The player: Jason Glickman, CEO of Tremor Media, an online video advertising network.
The play: Tremor Media pairs Web video content from more than 1,000 online publishers with ads from major brands. Tremor groups publishers into Web channels, such as sports, finance, technology and health, and then sells against those channels to marketers. “We represent only video and rich media, so we don’t touch banners or buttons,” Mr. Glickman said.
The pitch: Tremor Media’s network of sites draws 105 million unique users each month and can deliver ads in potentially 1 billion video streams each month. That scale lets Tremor Media sell at a “good price,” Mr. Glickman said. He added that Tremor can target ads via behavior and demographics on the Web. Tremor Media integrates with the existing third-party ad serving applications that media agencies already use, which “makes video buying easier,” Mr. Glickman said.

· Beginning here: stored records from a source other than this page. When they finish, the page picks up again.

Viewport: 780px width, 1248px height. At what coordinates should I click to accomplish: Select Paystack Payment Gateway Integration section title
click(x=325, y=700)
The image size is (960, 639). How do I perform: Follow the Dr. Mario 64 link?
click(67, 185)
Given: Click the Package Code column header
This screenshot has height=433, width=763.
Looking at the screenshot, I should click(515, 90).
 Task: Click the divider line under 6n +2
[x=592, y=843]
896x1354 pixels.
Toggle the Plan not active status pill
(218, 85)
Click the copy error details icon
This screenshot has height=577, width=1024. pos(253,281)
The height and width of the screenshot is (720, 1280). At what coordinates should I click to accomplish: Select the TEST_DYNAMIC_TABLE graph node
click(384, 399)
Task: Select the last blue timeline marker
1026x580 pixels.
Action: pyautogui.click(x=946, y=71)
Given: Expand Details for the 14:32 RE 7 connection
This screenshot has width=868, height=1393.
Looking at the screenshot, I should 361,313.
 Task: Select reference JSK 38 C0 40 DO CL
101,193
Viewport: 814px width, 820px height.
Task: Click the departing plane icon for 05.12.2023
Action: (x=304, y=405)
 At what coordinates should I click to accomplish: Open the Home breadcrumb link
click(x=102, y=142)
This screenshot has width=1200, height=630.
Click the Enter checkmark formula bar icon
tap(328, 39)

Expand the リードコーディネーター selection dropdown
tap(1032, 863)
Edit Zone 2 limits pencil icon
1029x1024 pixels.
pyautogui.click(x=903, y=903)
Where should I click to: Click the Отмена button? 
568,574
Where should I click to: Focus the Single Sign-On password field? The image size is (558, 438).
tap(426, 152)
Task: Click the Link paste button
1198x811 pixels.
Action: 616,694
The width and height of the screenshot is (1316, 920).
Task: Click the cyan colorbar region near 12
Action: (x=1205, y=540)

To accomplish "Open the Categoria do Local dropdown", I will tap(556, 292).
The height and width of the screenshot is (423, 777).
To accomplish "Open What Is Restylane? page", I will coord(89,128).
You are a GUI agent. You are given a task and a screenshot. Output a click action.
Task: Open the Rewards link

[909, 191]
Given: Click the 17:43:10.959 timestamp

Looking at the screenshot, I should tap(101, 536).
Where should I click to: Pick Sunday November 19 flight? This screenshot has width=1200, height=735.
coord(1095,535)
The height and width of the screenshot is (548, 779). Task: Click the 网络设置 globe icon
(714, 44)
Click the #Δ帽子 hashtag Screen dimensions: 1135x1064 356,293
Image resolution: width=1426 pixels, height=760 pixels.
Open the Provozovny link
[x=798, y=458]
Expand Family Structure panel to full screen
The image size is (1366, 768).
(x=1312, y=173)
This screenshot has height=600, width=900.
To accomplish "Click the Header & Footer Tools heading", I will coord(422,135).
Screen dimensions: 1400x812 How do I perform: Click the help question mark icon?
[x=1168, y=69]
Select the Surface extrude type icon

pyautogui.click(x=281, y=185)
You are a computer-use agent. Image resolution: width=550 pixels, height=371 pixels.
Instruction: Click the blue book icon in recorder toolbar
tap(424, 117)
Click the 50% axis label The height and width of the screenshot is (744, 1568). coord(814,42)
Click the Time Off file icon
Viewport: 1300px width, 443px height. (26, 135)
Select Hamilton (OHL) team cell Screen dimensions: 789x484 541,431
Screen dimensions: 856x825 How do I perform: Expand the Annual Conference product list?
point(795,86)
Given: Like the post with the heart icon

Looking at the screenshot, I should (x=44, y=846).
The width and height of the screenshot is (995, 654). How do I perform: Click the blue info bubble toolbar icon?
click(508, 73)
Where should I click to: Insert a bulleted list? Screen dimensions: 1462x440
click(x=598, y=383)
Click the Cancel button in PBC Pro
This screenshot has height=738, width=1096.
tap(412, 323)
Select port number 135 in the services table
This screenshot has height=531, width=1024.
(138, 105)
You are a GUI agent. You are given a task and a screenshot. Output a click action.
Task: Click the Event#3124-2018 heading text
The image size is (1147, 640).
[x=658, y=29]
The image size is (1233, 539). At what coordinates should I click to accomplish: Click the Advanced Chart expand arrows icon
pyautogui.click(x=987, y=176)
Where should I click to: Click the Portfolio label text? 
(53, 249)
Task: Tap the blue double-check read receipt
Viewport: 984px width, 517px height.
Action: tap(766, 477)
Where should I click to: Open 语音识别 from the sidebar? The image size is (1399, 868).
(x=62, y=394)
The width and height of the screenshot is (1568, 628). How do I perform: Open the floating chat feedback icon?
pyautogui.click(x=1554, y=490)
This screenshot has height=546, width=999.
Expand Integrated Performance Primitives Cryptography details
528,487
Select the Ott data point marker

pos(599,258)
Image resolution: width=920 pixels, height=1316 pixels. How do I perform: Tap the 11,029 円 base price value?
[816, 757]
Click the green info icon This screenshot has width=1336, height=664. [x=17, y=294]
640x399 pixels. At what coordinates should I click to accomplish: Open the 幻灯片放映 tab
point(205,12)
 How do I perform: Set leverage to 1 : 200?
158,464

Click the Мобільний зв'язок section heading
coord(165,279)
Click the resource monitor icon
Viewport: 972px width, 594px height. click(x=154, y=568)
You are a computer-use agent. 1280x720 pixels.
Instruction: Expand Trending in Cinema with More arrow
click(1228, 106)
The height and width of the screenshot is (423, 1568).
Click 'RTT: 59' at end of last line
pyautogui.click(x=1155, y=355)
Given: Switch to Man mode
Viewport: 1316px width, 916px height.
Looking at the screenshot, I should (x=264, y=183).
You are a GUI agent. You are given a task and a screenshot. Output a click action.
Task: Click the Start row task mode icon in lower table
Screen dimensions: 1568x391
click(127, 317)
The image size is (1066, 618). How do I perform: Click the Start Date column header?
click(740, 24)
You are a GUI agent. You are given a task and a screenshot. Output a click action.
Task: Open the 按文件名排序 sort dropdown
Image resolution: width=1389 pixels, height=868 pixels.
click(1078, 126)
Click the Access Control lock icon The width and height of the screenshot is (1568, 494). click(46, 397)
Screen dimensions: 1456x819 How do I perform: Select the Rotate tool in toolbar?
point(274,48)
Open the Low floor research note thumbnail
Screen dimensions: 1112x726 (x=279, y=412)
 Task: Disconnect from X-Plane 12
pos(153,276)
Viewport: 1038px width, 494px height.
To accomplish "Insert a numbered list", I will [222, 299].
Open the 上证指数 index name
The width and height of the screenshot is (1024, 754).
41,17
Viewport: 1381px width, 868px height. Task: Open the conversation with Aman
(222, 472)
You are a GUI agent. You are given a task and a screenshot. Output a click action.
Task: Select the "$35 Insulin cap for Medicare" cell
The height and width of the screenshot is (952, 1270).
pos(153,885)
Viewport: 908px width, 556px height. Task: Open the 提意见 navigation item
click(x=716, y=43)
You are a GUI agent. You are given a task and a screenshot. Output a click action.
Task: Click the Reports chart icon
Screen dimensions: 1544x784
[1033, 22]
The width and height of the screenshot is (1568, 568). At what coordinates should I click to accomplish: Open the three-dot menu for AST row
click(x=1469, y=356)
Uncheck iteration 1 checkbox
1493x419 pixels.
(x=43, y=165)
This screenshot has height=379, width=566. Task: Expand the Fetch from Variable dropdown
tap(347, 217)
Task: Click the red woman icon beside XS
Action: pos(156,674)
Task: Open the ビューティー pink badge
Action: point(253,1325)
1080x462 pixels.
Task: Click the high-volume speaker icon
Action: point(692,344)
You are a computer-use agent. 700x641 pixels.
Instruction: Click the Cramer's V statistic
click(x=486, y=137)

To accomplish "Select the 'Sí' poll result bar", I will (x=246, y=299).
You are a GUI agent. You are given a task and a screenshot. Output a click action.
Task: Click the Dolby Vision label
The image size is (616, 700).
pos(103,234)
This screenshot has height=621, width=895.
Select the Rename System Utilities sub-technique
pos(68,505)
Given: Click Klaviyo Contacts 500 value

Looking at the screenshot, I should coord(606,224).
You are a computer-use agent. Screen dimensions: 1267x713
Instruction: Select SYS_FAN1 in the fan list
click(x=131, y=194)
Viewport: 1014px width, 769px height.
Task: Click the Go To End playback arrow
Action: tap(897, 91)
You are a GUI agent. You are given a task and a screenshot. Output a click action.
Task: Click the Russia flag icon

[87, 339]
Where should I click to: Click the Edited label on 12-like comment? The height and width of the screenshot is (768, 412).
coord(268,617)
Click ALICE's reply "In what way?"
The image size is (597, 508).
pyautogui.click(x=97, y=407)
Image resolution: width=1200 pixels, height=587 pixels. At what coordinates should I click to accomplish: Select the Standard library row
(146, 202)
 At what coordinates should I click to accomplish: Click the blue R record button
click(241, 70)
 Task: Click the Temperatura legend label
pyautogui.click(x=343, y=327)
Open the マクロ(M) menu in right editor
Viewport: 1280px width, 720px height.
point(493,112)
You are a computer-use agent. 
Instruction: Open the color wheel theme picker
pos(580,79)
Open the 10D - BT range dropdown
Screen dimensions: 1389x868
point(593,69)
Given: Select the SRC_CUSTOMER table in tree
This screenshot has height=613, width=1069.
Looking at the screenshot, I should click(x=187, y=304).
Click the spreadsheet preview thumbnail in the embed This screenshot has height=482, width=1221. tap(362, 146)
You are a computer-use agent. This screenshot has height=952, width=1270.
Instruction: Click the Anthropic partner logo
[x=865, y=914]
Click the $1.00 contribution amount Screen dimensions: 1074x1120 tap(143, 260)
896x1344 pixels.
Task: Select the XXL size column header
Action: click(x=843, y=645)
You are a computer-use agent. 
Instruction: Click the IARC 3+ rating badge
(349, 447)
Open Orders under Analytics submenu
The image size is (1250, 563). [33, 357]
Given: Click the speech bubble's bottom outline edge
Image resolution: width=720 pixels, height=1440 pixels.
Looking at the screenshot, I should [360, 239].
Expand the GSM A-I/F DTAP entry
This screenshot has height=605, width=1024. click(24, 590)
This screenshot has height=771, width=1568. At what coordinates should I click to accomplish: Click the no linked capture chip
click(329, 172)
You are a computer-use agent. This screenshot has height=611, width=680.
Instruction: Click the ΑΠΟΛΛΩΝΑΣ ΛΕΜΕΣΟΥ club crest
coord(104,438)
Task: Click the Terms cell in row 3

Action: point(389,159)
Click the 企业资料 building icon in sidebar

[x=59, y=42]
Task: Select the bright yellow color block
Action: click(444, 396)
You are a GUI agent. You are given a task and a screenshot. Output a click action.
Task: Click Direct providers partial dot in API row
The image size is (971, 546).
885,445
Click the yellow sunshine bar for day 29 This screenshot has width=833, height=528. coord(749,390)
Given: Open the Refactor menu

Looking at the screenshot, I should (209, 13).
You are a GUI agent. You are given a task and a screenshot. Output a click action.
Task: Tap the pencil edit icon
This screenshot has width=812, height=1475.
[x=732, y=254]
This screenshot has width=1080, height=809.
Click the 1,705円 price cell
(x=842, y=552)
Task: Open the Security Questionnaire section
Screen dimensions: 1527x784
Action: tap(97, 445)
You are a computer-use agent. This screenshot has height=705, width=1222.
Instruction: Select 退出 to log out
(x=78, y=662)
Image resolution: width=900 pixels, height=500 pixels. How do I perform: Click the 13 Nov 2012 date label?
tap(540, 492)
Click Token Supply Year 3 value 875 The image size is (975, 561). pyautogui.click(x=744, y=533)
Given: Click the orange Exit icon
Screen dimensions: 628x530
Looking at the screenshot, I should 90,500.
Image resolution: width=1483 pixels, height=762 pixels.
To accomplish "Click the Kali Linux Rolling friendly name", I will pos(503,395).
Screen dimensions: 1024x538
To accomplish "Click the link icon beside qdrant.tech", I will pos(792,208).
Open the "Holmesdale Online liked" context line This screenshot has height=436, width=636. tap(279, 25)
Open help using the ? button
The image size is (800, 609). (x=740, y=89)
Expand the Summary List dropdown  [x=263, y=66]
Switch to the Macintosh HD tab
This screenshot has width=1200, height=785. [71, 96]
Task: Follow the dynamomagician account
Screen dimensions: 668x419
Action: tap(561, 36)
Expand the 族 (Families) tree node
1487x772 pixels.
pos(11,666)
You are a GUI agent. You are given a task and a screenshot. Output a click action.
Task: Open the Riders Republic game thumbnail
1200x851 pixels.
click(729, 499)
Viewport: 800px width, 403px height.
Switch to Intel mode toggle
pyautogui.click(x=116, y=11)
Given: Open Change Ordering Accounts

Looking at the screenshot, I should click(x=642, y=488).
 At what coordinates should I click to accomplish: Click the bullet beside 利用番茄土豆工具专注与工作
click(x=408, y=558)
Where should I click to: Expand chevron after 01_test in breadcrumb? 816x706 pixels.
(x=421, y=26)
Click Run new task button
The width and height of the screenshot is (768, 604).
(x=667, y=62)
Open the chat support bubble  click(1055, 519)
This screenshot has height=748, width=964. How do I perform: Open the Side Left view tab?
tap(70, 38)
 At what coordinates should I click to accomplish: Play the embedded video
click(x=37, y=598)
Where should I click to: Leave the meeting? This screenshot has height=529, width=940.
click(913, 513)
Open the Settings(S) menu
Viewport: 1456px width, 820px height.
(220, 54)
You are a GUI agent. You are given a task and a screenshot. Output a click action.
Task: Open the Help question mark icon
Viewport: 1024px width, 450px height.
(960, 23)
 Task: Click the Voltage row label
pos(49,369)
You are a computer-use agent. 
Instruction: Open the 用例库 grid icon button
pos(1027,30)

In the mix: About half the ads Tremor Media serves are pre-rolls; the other half are rich media ads. Tremor focuses exclusively on delivering ads against professionally produced content and does not include any user-created videos in its network. Publishers include A&E, TheWB.com, the Wall Street Journal, RipeTV, HealthCentral and others. Advertisers buying via Tremor include American Express, Sony, Circuit City and IBM. Tremor’s competitors include Broadband Enterprises, BrightRoll and VideoEgg.
The backstory: Mr. Glickman founded Tremor Media in 2004 with a focus on video banner ads. Tremor shifted to include in-stream video two years ago, acquiring dynamic ad-insertion technology Dynadco to accomplish this. Glickman said Tremor Media is expanding to Europe.
The money guys: Tremor Media has raised more than $20 million in venture funding in two rounds with lead investors Canaan Partners and Masthead Venture Partners. Tremor also took a strategic funding round from European Founders Fund. Tremor makes money based on a fee paid by the agencies and advertisers against the expected ad rates. Mr. Glickman said Tremor will reach profitability this year.
The pros: Tremor targets its ads and has begun delivering shorter pre-rolls. Most are 15 seconds in length, with some advertisers cutting their pre-rolls down to 5 or 10 seconds, Mr. Glickman said. “When you do a pre-roll with a frequency cap, and it’s once a session or once every 10 videos, it’s a more acceptable format.”
The cons: Consumers don’t like pre-roll ads, and that’s half of what Tremor Media delivers.
Background: Mr. Glickman was born and raised in East Brunswick, N.J. He earned a bachelor’s degree in business economics from Rutgers University. Before founding Tremor, he co-founded ContextualNet, a contextual and behavioral ad representation company. He is 32 and lives in Princeton with his wife and child.
Who knew? Mr. Glickman said he’s a pop culture trivia expert and a walking encyclopedia of Bruce Springsteen knowledge.